# Mean collision time in a gas

• fayled
The probability of a molecule not colliding up to time t is given by P(t)=-nσv.The probability of a molecule not colliding up to time t multiplied by not colliding in time dt is given by P(t+dt)=P(t)(1-nσvdt)Therefore P(t+dt)=-nσv.Which is a normalized probability distribution with mean time 1/nσv, which is the required result.f

## Homework Statement

Derive an expression for the mean collision time in a gas where the collision cross-section is σ and the number density is n.

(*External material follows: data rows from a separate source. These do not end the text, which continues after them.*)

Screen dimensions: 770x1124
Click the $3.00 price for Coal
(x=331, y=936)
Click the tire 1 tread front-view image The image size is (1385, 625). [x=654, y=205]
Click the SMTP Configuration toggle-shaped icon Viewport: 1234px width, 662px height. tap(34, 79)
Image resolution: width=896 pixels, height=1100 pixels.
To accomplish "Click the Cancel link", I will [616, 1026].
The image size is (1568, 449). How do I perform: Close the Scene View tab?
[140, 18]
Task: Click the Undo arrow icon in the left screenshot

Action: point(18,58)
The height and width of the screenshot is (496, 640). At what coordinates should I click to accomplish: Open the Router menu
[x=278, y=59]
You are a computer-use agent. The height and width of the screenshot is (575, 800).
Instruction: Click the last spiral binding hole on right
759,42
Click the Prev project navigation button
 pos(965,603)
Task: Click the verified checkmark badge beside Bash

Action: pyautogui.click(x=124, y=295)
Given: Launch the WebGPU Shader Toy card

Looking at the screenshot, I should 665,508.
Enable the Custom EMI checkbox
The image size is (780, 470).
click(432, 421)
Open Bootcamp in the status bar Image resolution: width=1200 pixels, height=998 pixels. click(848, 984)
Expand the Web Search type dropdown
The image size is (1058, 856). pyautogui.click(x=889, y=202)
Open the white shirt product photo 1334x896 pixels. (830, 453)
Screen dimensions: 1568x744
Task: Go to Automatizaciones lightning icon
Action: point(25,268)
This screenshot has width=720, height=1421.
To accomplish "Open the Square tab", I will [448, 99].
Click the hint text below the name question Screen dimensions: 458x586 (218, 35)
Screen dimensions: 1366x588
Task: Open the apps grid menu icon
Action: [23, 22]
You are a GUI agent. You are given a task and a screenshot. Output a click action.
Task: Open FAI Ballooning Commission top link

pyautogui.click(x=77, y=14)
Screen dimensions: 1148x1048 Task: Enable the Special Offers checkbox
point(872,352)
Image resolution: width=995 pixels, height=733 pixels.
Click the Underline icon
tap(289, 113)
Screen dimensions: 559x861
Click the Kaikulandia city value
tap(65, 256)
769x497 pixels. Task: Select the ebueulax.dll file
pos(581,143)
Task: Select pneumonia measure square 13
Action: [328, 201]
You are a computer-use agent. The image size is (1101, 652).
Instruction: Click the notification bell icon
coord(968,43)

## The Attempt at a Solution

I'm just using my book to do this, and I can't get past the first bit...

It says
Consider a particular molecule moving at speed v with all other molecules in the gas stationary. In a time dt, the molecule sweeps out a volume σvdt, and if another molecule lies inside this volume, there will be a collision. With n molecules per unit volume, the probability of a collision in time dt is therefore nσvdt.

I'm sure the quantity nσvdt is just the number of molecules in the volume it sweeps out in time dt, so how does this give a probability? And it can't be normalized can it?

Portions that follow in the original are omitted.